---- TEKS BACAAN
21.9.06

Antara Grand Place dan Kawasan Kota Tua

Kalau anda berkesempatan mengunjungi Brussels, entah untuk menghadiri pertemuan atau sekedar jalan-jalan, maka tempat wajib yang biasanya dikunjungi adalah kawasan centrum. Di kawasan ini, yang lebih dikenal sebagai Grand Place, dengan cukup berjalan kaki kita dapat menikmati keindahan gedung-gedung tua yang mulai dibangun sejak abad ke-11 dan masih terawat rapih dan berfungsi dengan baik. Diantara gedung-gedung tua tersebut terdapat halaman luas yang sering dipergunakan untuk berbagai kegiatan seperti pertunjukan musik ataupun pameran (salah satunya yang paling terkenal adalah pameran bunga karpet yang digelar setiap dua tahun sekali, seperti terlihat pada foto).
Di sisi timur kawasan Grand Place (sebelah kiri foto), kita bisa menyaksikan sebuah bangunan besar dengan sebuah menara menjulang tinggi yang disebut Hotel de Ville. Meskipun namanya hotel tetapi gedung ini sesungguhnya merupakan kantor Wali kota Brussels dan tempat pencatatan pernikahan sekaligus berfungsi sebagai gereja. Di hadapan Hotel de Ville (sebelah kanan foto), berdiri suatu gedung yang diberi nama the Maison du Roi (rumah raja). Sesuai namanya gedung ini awalnya merupakan tempat tinggal raja, namun setelah raja tidak lagi tinggal disana, gedung ini dijadikan sebagai museum tapistry untuk menyimpan dan memamerkan koleksi tapistry Belgia buatan beberapa abad lampau. Selanjutnya di sebelah selatan (sebelah tengah foto) adalah gedung Le Pigeon dan La Maison des Boulangers yang dulunya merupakan tempat berniaga dan tempat tinggal para saudagar. Kedua gedung tersebut saat ini juga masih berfungsi sama sebagai tempat berniaga yaitu sebagai restoran dan money changer, hanya saja tidak lagi dijadikan tempat tinggal. Terakhir, disebelah utara (tidak tampak pada gambar) adalah gedung yang dinamakan Le Maison des Ducs de Brabant (Rumah Duke Brabant) yang sekarang digunakan sebagai restoran.
--------
---- DATA YANG DIBERIKAN
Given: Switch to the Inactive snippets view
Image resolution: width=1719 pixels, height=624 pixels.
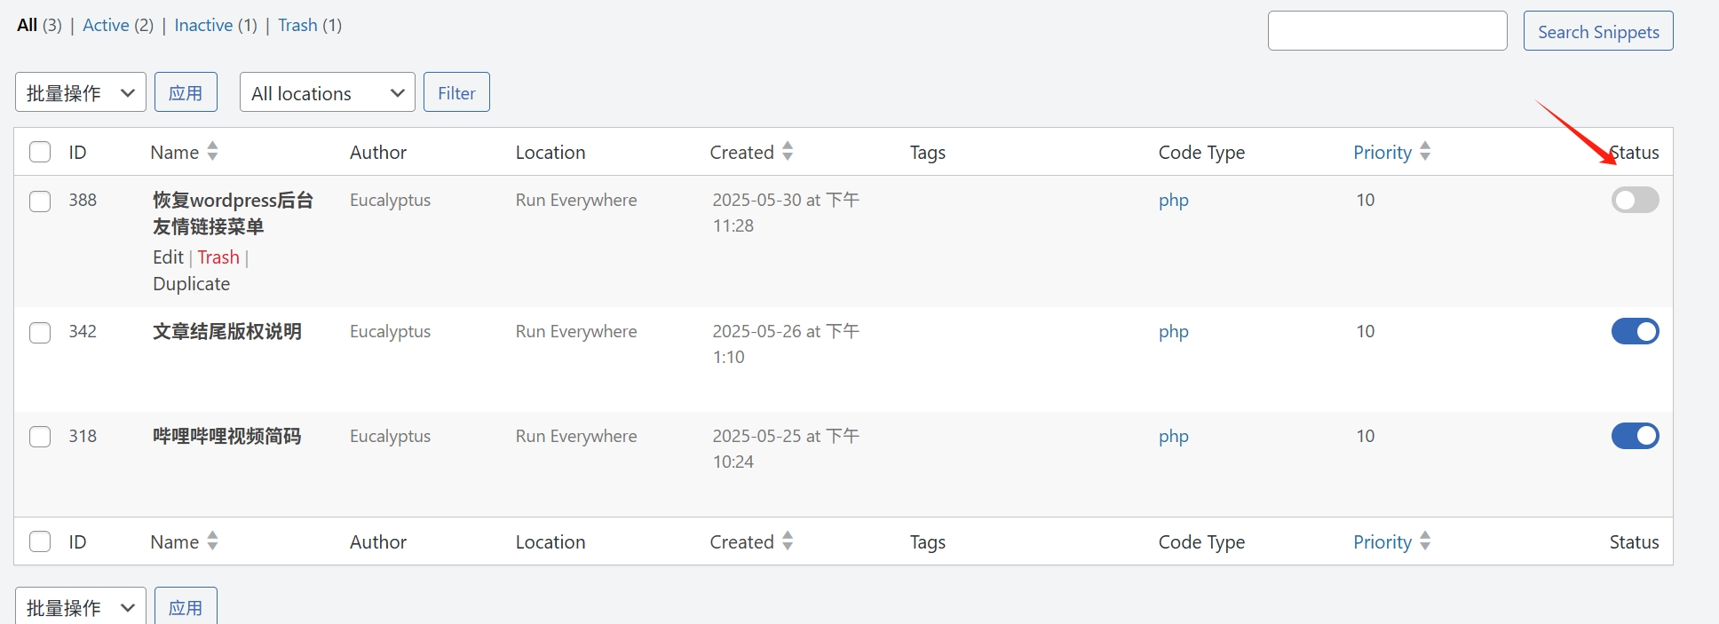Looking at the screenshot, I should [203, 26].
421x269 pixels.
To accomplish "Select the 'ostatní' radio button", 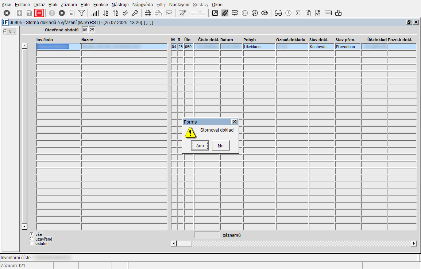I will 32,243.
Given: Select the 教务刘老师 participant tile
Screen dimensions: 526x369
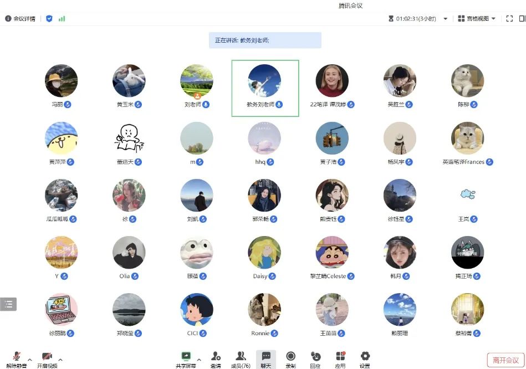Looking at the screenshot, I should (x=265, y=88).
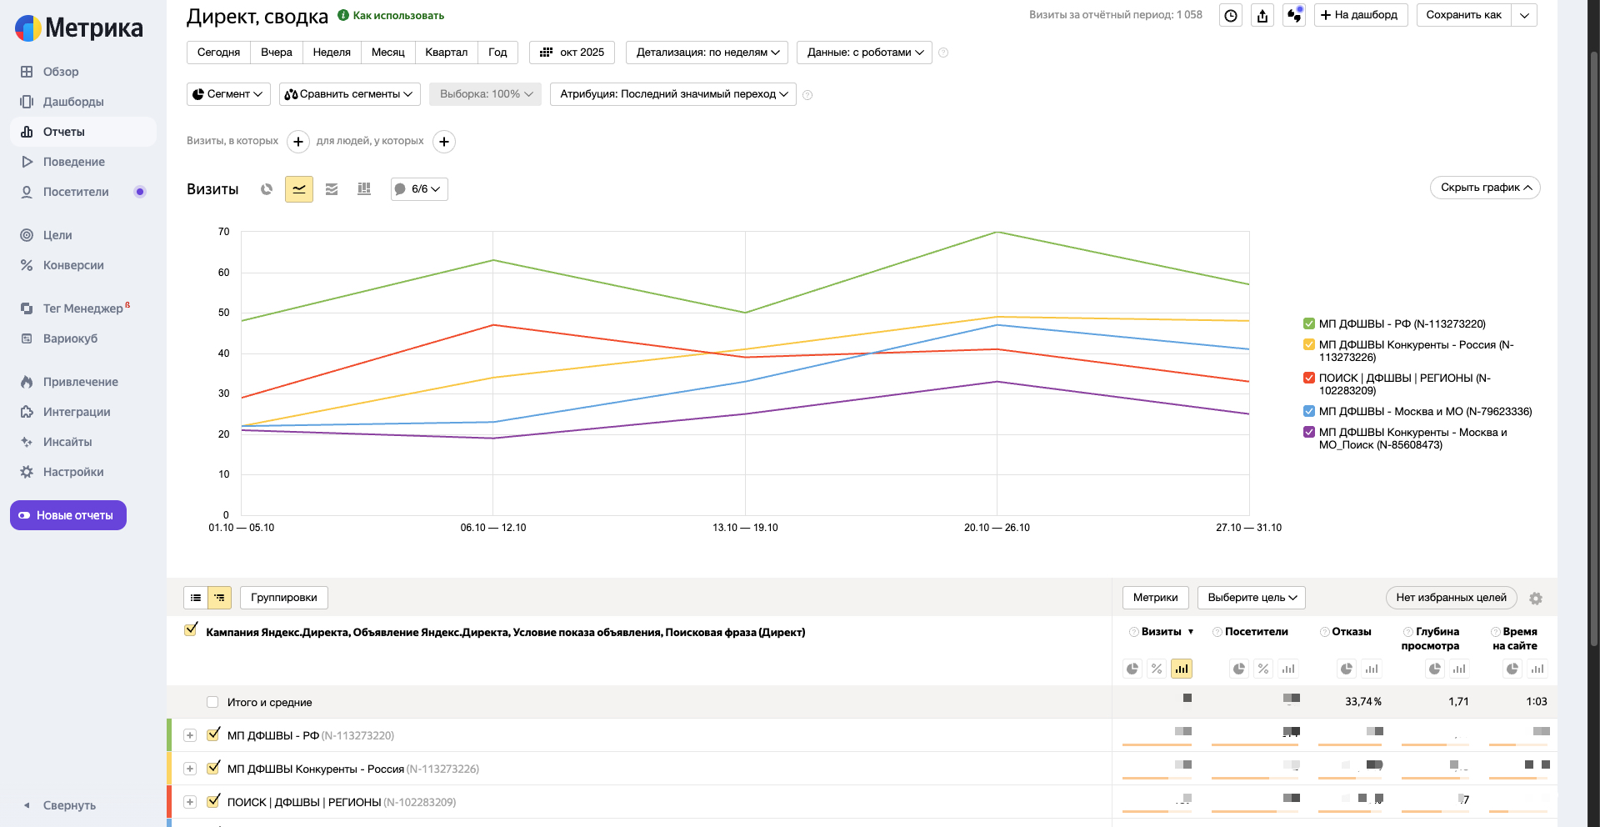Open Конверсии in the left sidebar
Screen dimensions: 1600x827
pos(73,265)
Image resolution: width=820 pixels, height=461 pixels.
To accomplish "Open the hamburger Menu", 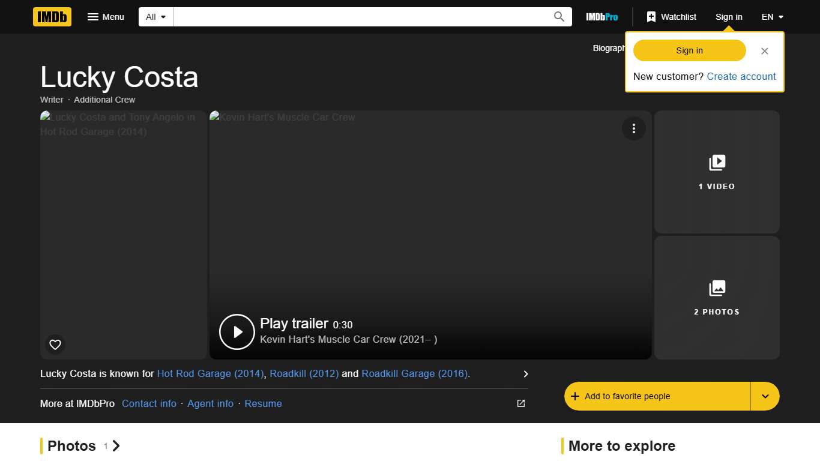I will point(106,17).
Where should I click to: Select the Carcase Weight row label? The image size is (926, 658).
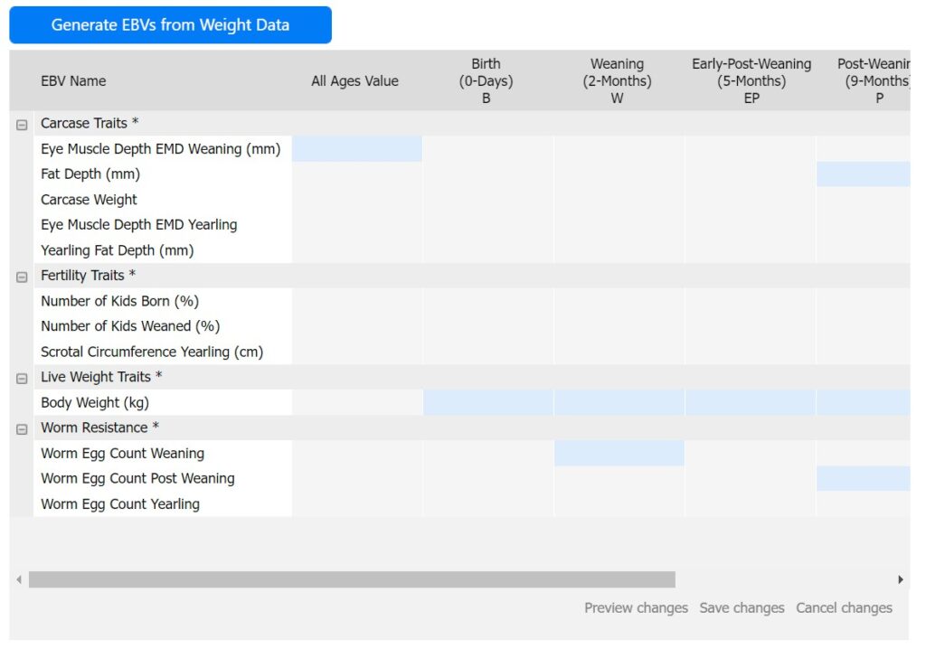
--------
Tulis ulang seluruh teks tentang Grand Place di Brussels di atas, sama persis kata demi kata.

◆ JAWABAN TUGAS:
21.9.06

Antara Grand Place dan Kawasan Kota Tua

Kalau anda berkesempatan mengunjungi Brussels, entah untuk menghadiri pertemuan atau sekedar jalan-jalan, maka tempat wajib yang biasanya dikunjungi adalah kawasan centrum. Di kawasan ini, yang lebih dikenal sebagai Grand Place, dengan cukup berjalan kaki kita dapat menikmati keindahan gedung-gedung tua yang mulai dibangun sejak abad ke-11 dan masih terawat rapih dan berfungsi dengan baik. Diantara gedung-gedung tua tersebut terdapat halaman luas yang sering dipergunakan untuk berbagai kegiatan seperti pertunjukan musik ataupun pameran (salah satunya yang paling terkenal adalah pameran bunga karpet yang digelar setiap dua tahun sekali, seperti terlihat pada foto).
Di sisi timur kawasan Grand Place (sebelah kiri foto), kita bisa menyaksikan sebuah bangunan besar dengan sebuah menara menjulang tinggi yang disebut Hotel de Ville. Meskipun namanya hotel tetapi gedung ini sesungguhnya merupakan kantor Wali kota Brussels dan tempat pencatatan pernikahan sekaligus berfungsi sebagai gereja. Di hadapan Hotel de Ville (sebelah kanan foto), berdiri suatu gedung yang diberi nama the Maison du Roi (rumah raja). Sesuai namanya gedung ini awalnya merupakan tempat tinggal raja, namun setelah raja tidak lagi tinggal disana, gedung ini dijadikan sebagai museum tapistry untuk menyimpan dan memamerkan koleksi tapistry Belgia buatan beberapa abad lampau. Selanjutnya di sebelah selatan (sebelah tengah foto) adalah gedung Le Pigeon dan La Maison des Boulangers yang dulunya merupakan tempat berniaga dan tempat tinggal para saudagar. Kedua gedung tersebut saat ini juga masih berfungsi sama sebagai tempat berniaga yaitu sebagai restoran dan money changer, hanya saja tidak lagi dijadikan tempat tinggal. Terakhir, disebelah utara (tidak tampak pada gambar) adalah gedung yang dinamakan Le Maison des Ducs de Brabant (Rumah Duke Brabant) yang sekarang digunakan sebagai restoran.